▸ Work request: No pictures belong in the copy. Reproduce exactly the lines beginning at the line containing "You are a computer-use" and continuing to the end of the entries below.

(Records for processing Opens)

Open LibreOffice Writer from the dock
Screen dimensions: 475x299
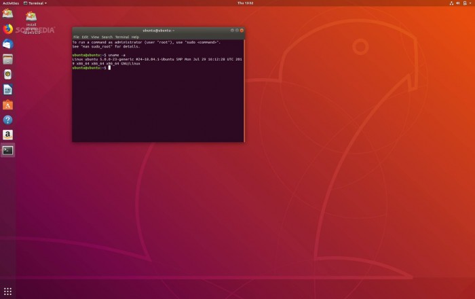(x=7, y=90)
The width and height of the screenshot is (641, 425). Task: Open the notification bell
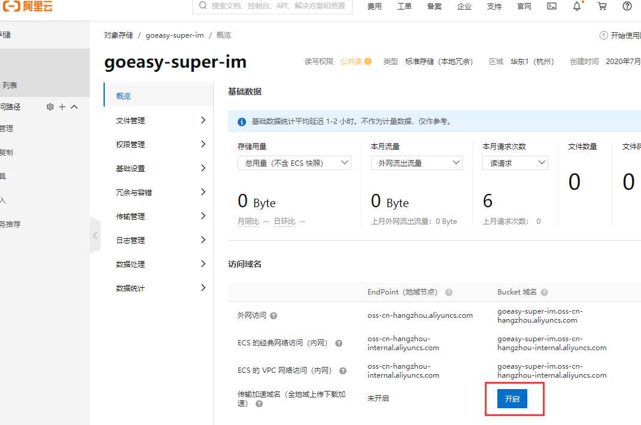click(577, 6)
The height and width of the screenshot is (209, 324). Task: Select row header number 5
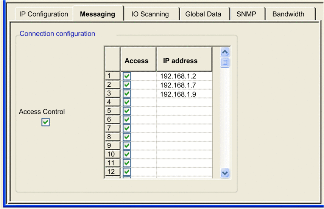coord(112,111)
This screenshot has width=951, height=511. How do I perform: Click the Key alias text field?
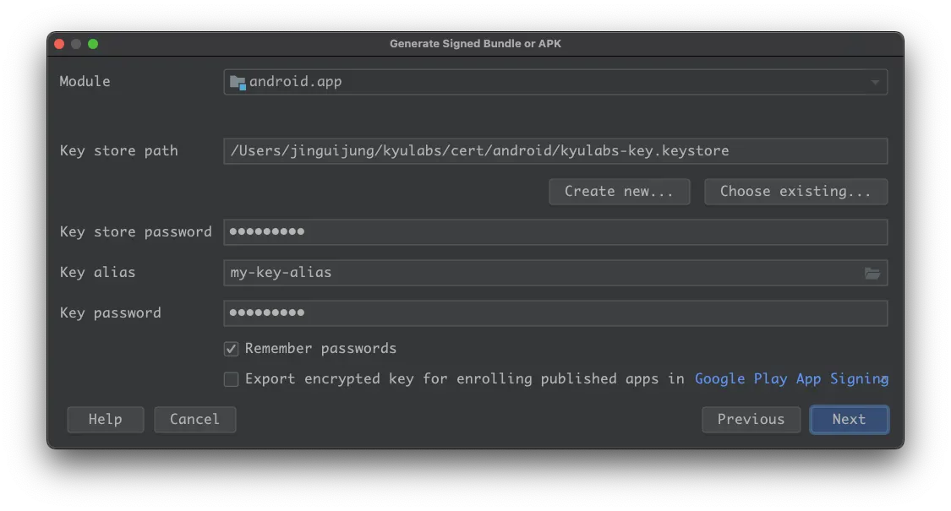541,273
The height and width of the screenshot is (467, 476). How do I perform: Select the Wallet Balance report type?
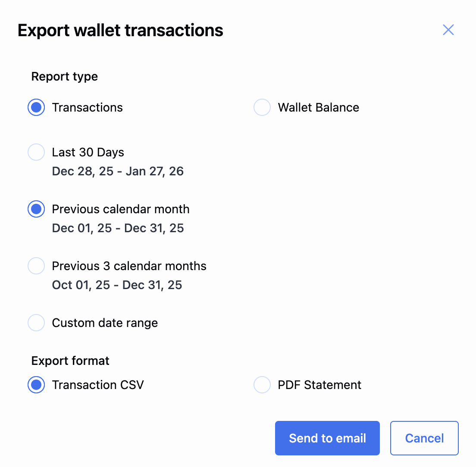(262, 107)
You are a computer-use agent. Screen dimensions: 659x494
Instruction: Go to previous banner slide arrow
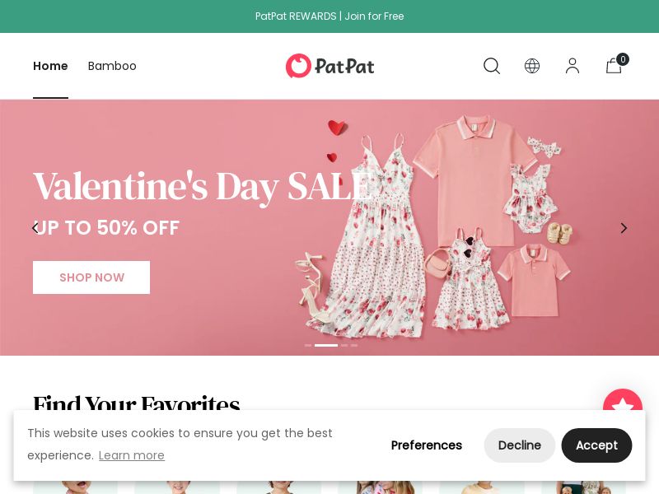[35, 228]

(Records for processing Closes)

▸ Answer area:
You are a computer-use agent. Screen dimensions: 659x494
Instruction: Go to previous banner slide arrow
[35, 228]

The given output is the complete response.